O Legpress-que-desaba faz parede-meia com a cela da nêmesis do exercício físico: a Paneladepressão. Às vezes no cotidiano do Caustelo se engendra um megabanquete e, sem notar, volta-se aqui para buscá-la, levando-a para a cozinha, mesmo sem entender muito bem o seu funcionamento e tendo-se ciência de que está sempre prestes a explodir. Paneladepressão cozinha em lágrimas e fogo lento o sabor de uma melancolia que amolece fácil e se sente na boca com a textura da fumaça que lhe escapa pela válvula da tampa. Foi enclausurada cometendo delitos coordenados com uma prima, a Colherdeansiedade. Esta, porém, escapou da caustódia no primeiro mês e vive num quarto espaçoso e confortável nas gavetas dos andares aí de cima, sob o álibi de que é capaz de ajudar na produtividade. Parecem um pouco fisicamente, na matéria de que são feitas, mas variam na contenção de mililitros. Os efeitos de seus poderes são diversos. A periculosidade da Paneladepressão, ao que se conta, é muito maior.
Mais adiante no corredor, à direita, vemos Mau Humor de Fome. Que por sua vez não tem gênero. Aparenta ser apenas um estômago murcho, mas é detentor de toda a ira que pode caber na mansão da minha caubeça. Mau Humor de Fome some umas três vezes ao dia e aparata em cada canto da própria cela sempre que lhe negligenciam demais. Não é difícil combater, tal qual se faz a um bebê, mas demorou que se descobrisse o seu contrafeitiço, também tal qual se faz a um bebê: só fica inofensive quando lhe dão alimento. Quando assume a forma do Buchinho Cheio, não há mais o que temer.
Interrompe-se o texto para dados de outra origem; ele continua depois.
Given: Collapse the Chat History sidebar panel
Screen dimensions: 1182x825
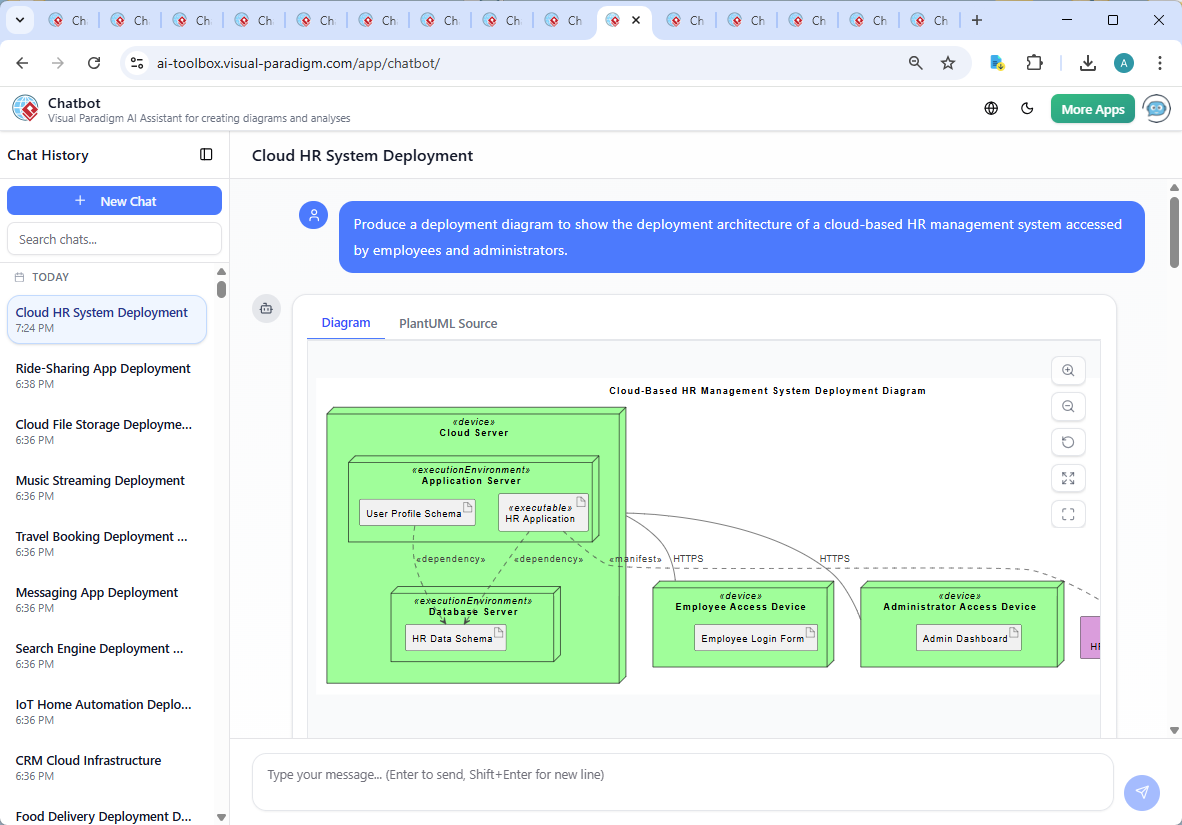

Por falar nisso, estamos chegando à cela da Dona Redoma. Muito magra e asseada, arqueada como uma bruxa, sorridente como uma fada, veste um xale sobre os ombros feito de pano muito quente. A Dona Redoma tem um talento especialíssimo: fazer de conta que o que lhe desagrada não aconteceu. Não fala a respeito até que quem está ao redor chegue a duvidar da própria sanidade. Justo por tais aptidões e influência na psique alheia, foi transferida para cá de seu asilo breve em Arkhaum com recomendações de que se mantivesse a segurança máxima. Descende de uma longa linhagem de protetores de reputações. É ultrapreocupada, sobretudo, com o que os outros pensarão do que se diz e faz nas salas do Caustelo. A preocupação é tanta que chega a se estender ao que se faz aqui embaixo. De modo que ela é a mais contrariada de todos os presos com o inventário que estamos fazendo e com estas visitas guiadas, que sempre dão a conhecer nuances, verdades escondidas e desconfortos (segundo ela, vergonhosos, segundo ela, muito mais do que o aceitável em qualquer Caulabouço). Se dependesse da Dona Redoma, tudo aqui ficaria reprimido: sem conhecimento público, sem a luz do sol, sem rótulo, sem o constrangimento das confissões e - especialmente - sem o risco das maledicências. Provoca em quem se aproxima dela um remorso incontornável e paralisante.
Chegar perto me deu vertigem. Meia volta, volver.